DIY WARISAN DUNIA : Kaya Budaya, DIY Diusulkan Masuk World Heritage Cities

HarianJogja/Gigih M. HanafiDeretan penjor lampion bertuliskan HUT 259 terpasang di sepanjang jalan Malioboro, Jogja, Rabu (30 - 9). Penjor lampion tersebut menghiasi kawasan jalan Malioboro selama sebulan dimulai tanggal 1 Oktober 2015 untuk memperingati Hari Ulang Tahun Kota JOgja pada 7 Oktober 2015 mendatang.
25 Februari 2016 22:20 WIB Jogja Share :

DIY warisan dunia tengah diajukan.

Harianjogja.com, JOGJA – DIY diusulkan masuk ke dalam daftar World Heritage Cities (Kota Warisan Dunia) versi Unesco. Usulan itu didasarkan pada kekayaan budaya benda dan tak benda yang dimiliki DIY.

Usulan rencana itu dipaparkan Direktur Eksekutif Pusat Budaya dan Pariwisata Internasional (ICCT) Wiendu Nuryanti  di hadapan Gubernur DIY Sri Sultan Hamengku Buwono X di Kompleks Kepatihan Kamis (25/2/2016).
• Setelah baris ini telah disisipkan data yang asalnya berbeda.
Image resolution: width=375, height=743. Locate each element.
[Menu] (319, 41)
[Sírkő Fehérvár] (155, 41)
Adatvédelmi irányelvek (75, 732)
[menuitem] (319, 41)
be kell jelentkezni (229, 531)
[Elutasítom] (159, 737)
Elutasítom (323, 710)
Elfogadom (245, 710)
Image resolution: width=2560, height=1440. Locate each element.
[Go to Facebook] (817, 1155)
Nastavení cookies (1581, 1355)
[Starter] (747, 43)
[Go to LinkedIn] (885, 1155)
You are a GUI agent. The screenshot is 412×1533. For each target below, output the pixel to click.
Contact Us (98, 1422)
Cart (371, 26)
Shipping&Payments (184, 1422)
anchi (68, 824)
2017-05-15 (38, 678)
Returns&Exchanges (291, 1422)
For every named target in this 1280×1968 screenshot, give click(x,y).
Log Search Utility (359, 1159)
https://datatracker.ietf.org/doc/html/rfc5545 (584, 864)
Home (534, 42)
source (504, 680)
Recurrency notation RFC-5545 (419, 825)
Wiendu mengatkan secara keseluruhan DIY merupakan wilayah kebudayaan yang berpotensi untuk masuk dalam daftar Kota Warisan Dunia.

Wiendu mencontohkan berbagai aset kebudayaan benda dan tak benda di DIY yang selama ini hidup dan menyatu dalam masyarakat. Mulai dari bentang alam, tradisi yang masih terjaga hingga berbagai kesenian tradisional yang berkembang menjadi kekuatan yang dimiliki.

“Kebetulan upaya mendaftarkan DIY sejalan dengan keistimewaan, saya kira bila bisa masuk  daftar akan jadi tolok ukur keistimewaan DIY,” ungkap dia.

World Heritage Cities adalah bagian dari program Warisan Dunia yang dibuat oleh Unesco. Selain kota warisan dunia, Unesco juga mendata berbagai warisan dunia lain dalam bentuk kawasan.